(Dataset excerpts)

————

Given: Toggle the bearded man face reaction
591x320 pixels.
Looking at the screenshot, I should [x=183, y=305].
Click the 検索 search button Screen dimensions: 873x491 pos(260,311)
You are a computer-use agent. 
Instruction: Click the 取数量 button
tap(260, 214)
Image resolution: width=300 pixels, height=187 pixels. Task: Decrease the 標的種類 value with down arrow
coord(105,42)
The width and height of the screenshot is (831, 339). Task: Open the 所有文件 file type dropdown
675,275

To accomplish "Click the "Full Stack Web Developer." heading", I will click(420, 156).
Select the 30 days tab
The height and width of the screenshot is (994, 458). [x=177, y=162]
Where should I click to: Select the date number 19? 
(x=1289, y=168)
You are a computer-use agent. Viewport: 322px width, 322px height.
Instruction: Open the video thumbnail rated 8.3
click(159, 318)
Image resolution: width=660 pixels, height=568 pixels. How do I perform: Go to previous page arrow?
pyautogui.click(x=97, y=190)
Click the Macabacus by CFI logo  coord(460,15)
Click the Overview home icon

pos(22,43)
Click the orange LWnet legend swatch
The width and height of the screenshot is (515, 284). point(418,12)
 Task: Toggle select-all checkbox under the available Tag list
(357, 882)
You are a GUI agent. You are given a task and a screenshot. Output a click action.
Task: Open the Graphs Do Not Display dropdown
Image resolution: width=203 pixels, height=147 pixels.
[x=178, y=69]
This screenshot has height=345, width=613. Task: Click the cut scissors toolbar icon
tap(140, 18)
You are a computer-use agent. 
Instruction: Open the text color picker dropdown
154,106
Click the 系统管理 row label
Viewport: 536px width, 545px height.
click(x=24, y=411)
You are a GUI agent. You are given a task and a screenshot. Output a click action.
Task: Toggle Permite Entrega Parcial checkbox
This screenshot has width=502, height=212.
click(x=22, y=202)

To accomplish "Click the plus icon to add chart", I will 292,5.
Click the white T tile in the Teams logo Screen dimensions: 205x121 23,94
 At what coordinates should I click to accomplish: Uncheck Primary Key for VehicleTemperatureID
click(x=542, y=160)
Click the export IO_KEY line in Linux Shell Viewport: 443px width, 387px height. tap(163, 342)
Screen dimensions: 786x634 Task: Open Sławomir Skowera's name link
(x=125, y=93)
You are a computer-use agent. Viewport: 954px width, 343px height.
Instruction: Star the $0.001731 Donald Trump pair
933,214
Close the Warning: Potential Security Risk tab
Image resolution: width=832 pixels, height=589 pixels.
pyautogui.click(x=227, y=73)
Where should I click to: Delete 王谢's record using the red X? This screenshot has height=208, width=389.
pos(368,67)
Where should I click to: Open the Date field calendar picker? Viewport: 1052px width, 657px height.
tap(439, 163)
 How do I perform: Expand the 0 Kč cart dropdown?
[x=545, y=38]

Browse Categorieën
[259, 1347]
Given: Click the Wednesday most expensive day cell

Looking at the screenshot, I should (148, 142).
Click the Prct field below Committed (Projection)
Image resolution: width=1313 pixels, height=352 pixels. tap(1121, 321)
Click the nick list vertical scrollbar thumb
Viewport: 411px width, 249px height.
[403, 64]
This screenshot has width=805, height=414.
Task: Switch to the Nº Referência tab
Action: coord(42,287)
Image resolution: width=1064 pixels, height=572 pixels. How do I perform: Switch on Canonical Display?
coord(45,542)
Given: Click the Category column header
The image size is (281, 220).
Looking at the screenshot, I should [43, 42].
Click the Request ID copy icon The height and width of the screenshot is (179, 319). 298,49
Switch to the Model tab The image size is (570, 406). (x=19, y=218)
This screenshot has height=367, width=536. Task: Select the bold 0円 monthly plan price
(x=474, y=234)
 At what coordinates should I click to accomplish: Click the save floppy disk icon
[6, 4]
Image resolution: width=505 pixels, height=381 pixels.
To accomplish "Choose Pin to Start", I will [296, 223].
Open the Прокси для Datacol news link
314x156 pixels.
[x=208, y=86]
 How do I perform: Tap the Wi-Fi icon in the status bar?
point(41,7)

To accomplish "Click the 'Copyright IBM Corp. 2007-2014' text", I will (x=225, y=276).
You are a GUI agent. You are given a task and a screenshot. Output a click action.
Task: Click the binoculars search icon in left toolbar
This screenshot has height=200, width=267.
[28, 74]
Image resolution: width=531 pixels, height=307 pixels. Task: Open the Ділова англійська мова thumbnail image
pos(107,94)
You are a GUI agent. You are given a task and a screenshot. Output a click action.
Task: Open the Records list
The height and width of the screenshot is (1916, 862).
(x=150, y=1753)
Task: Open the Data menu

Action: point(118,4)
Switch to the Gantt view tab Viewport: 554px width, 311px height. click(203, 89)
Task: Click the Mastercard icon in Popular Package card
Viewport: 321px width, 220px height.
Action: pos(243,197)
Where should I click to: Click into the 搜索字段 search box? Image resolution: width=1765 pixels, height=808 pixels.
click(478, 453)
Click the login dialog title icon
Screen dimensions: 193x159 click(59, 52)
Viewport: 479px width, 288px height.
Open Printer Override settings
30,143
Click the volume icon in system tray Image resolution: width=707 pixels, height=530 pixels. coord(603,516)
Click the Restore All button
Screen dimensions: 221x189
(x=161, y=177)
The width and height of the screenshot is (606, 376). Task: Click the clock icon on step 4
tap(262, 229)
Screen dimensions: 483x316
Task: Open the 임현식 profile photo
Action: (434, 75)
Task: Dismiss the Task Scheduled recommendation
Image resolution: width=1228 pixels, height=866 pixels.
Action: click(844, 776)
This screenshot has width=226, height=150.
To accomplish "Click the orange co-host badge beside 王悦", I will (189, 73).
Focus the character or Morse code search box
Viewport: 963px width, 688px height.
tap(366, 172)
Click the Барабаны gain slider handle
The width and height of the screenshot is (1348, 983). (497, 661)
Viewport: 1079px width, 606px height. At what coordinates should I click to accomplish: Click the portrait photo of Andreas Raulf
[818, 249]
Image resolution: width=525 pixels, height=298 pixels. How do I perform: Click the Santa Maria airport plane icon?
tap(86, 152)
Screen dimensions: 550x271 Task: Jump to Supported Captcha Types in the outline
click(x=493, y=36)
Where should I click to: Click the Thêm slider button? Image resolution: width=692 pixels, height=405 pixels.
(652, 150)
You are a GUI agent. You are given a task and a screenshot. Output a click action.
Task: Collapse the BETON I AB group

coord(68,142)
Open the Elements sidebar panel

————

## WORK ITEM
Filter the entries down to the lines containing "computer". Copy each of those lines.

## RESPONSE BELOW
You are a computer-use agent. 
You are a computer-use agent. Viewport: 322px width, 322px height.
You are a computer-use agent. 
You are a computer-use agent. Viewport: 954px width, 343px height.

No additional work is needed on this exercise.